Young artists and their teachers from high schools in the Bay Area and Nebraska gathered for an opening reception to their multimedia exhibition “Water is Everywhere” on Friday.
The exhibition, on view March 10 to June 10, is located in the David Brower Center located in Downtown Berkeley. The center is named after David Brower, the founder of the modern environmental movement, who saw the potential of youth, according to the center’s executive director Maria Schell Hassid.
“We focus on environmental art,” said Cristina Cabrera, an administrative coordinator at the David Brower Center. “The theme of our exhibition cycle is to merge art with inspired and informed action to work on environmental causes.”

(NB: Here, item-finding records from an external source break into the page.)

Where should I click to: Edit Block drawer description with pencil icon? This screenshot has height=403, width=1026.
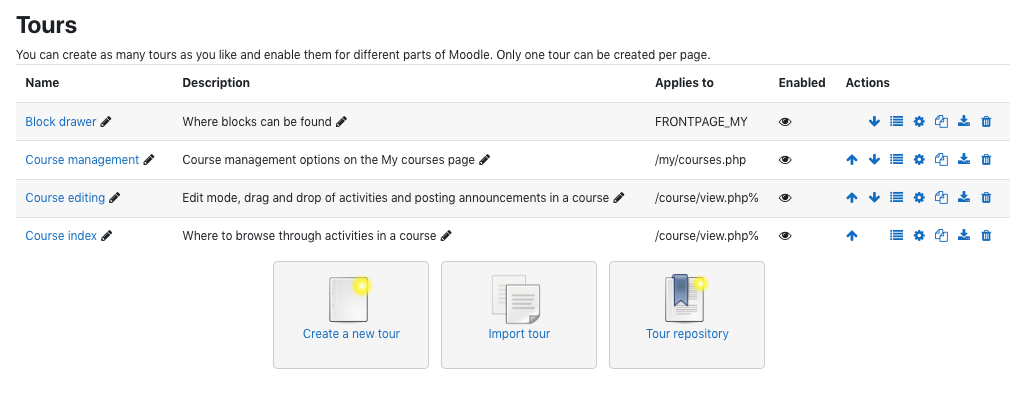[341, 122]

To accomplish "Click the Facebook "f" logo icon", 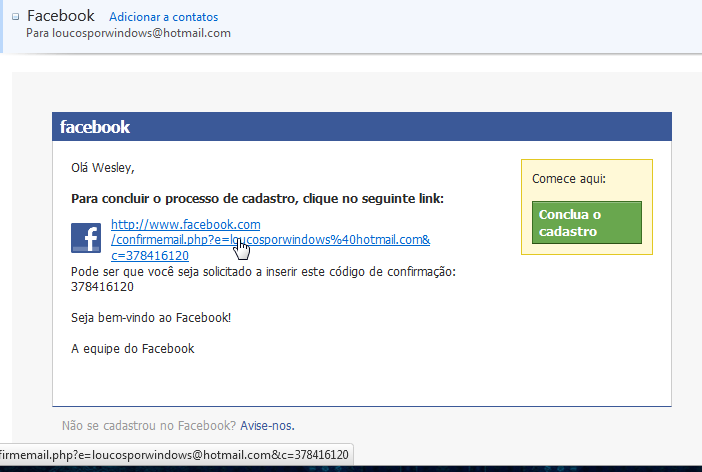I will coord(86,238).
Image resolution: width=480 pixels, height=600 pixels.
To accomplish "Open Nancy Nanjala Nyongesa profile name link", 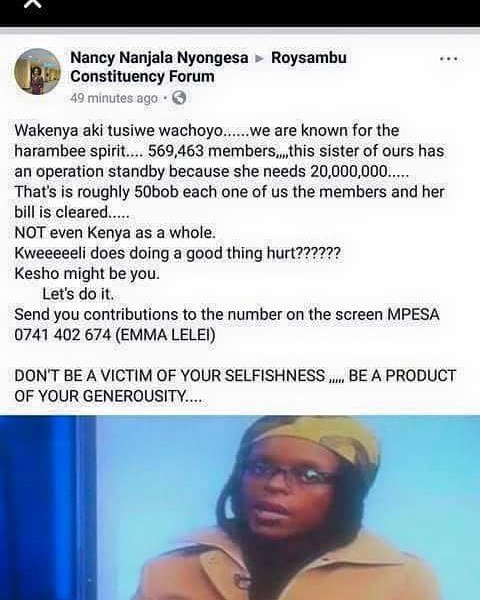I will (x=159, y=58).
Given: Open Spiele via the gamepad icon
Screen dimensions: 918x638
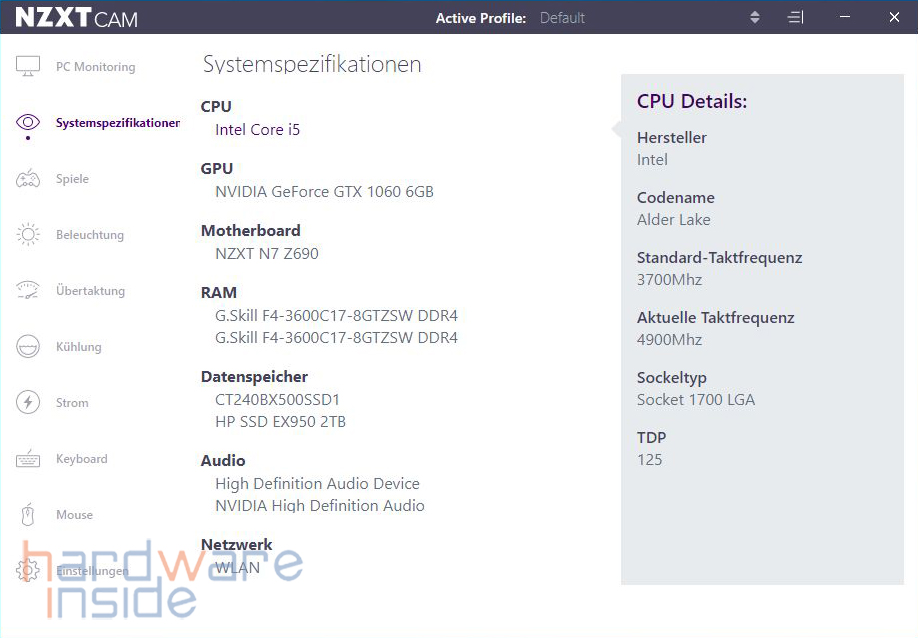Looking at the screenshot, I should [x=28, y=179].
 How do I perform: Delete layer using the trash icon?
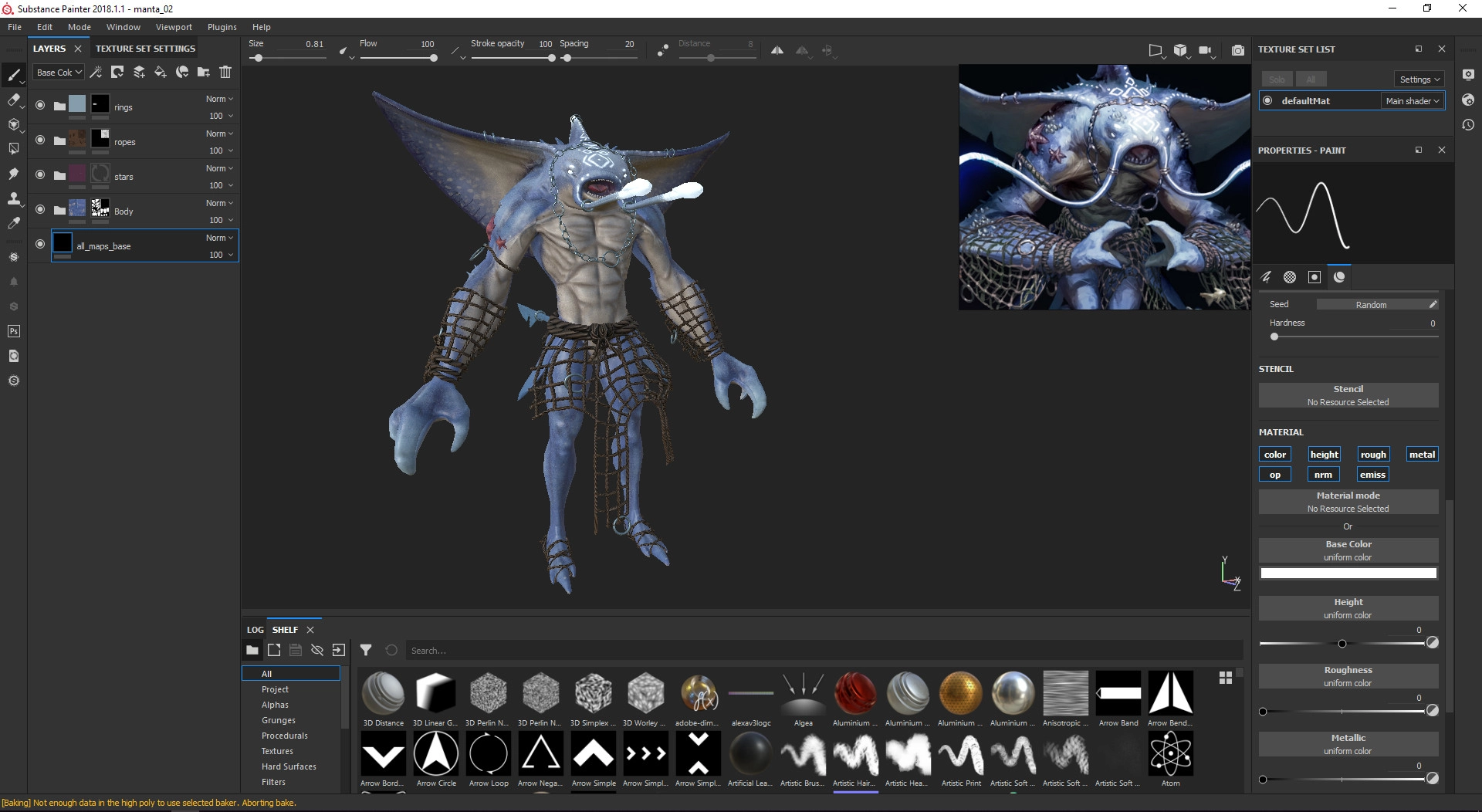point(225,72)
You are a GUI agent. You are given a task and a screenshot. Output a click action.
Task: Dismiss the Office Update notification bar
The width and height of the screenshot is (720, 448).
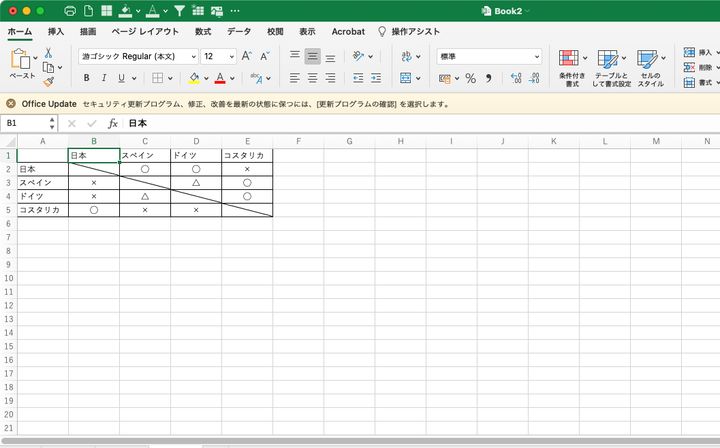coord(11,103)
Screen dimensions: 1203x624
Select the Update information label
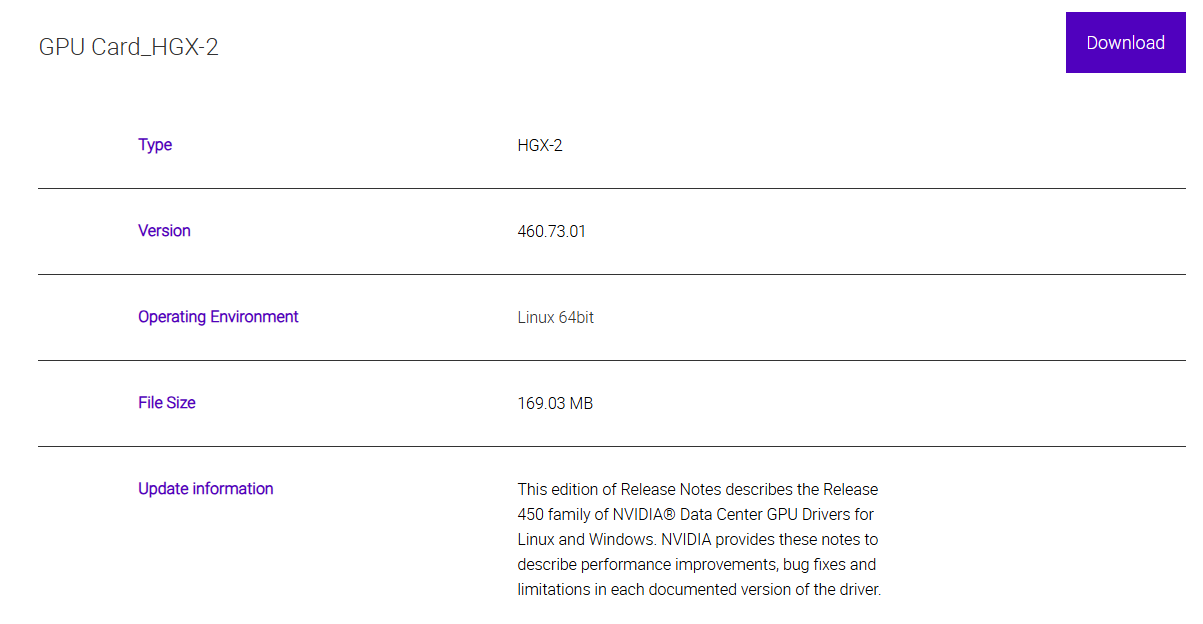[205, 489]

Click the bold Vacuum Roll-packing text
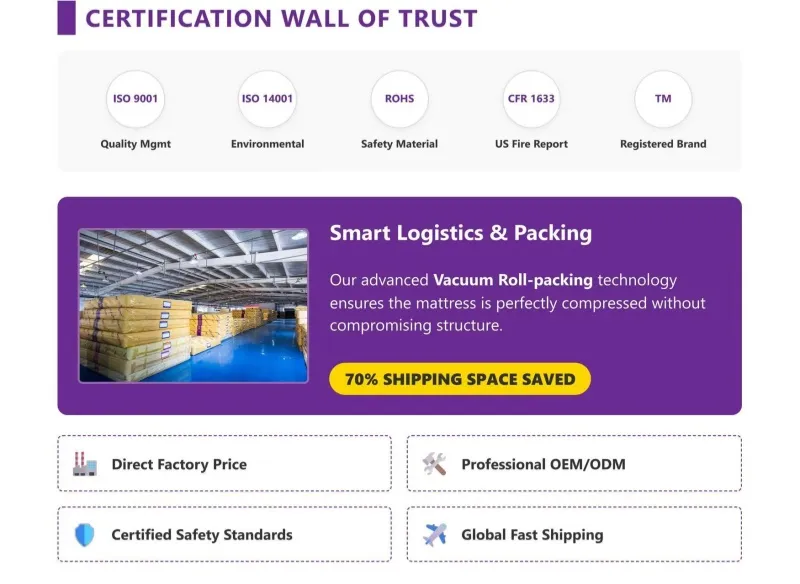(513, 280)
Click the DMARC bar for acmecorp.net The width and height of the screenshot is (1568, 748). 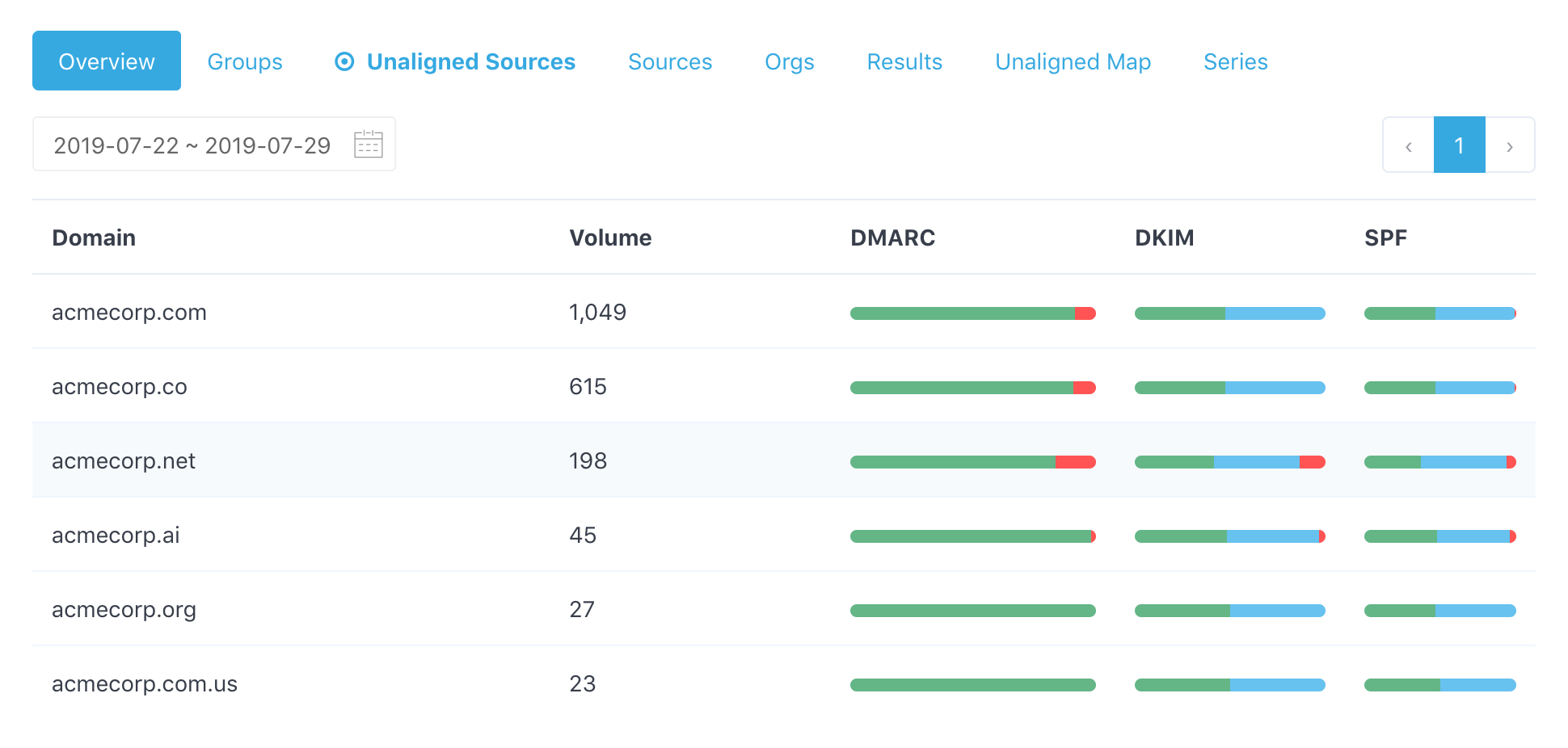[972, 461]
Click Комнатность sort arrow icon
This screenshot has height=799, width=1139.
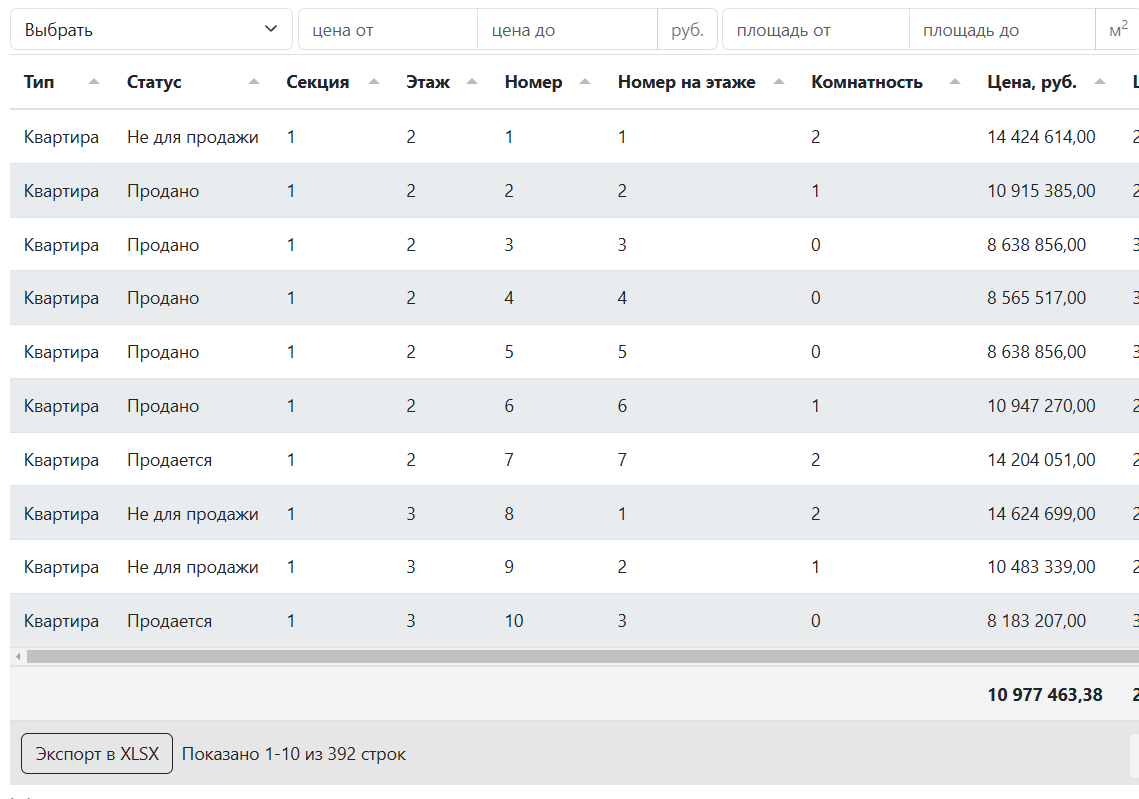pos(955,82)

According to Cabrera, 238 students participated in this exhibition, the largest number since the founding of the “Art/Act: Youth” exhibition in 2017. About 180 of them are from local high schools, including Berkeley High School, Richmond High School and Skyline High School, while the rest are from North Platte High School in Nebraska, she added.
Even though the Bay Area has an urban setting and North Platte is an agricultural prairie, they share similar water issues, said Laurie Rich, the Brower Center’s senior executive advisor.
“The teachers work together to create a shared curriculum,” Rich said. “The teachers visited each other’s respective cities to learn more about the water issues.”
Bailey Mason, an art teacher at North Platte High School, claimed that the exhibition displays six months of hard work for the students and culminates a year-long process for the teachers.
Mason said her students used paper yarn, glue, watercolor and acrylic paint, embroidery, jewelry, ceramics and photography to create water-themed art.
Keith Lloyd, a forensics and earth and space science teacher at North Platte High School, leads his art projects with scientific creativity, using 3D printing, wood and polystyrene installations.
“My original plan was to make a diorama that had actual sand and dirt and plants in like a living ecosystem, kind of like we said on the wall, but obviously, trip out to California, it’d be hard to keep everything in place,” Lloyd said.
From participating students’ perspectives, the exhibition serves as a platform for community building. At the reception, parents joined the students to view their artworks. Moreover, students appreciated their friends’ art pieces.
Olive Kinomoto, a 10th grader at Skyline High School, enjoyed both her own chemistry class’s approach, which resulted in a designed brochure, and seeing her friends’ visual art approaches at the exhibition.
Kinomoto added that this kind of project, which deals with important scientific topics, was “more engaging” than an essay or lab.
Rich believes that compared to established artists, young artists are more powerful and inspirational to the general public. She added that “Water is Everywhere” spreads environmental awareness and calls for action.
“I think this show is powerful on so many levels … because you are elevating the student voice, elevating young changemakers,” Rich said, “and then the ripple effect of the community seeing it. And it’s not just tonight’s opening; this is up for months and people come in.”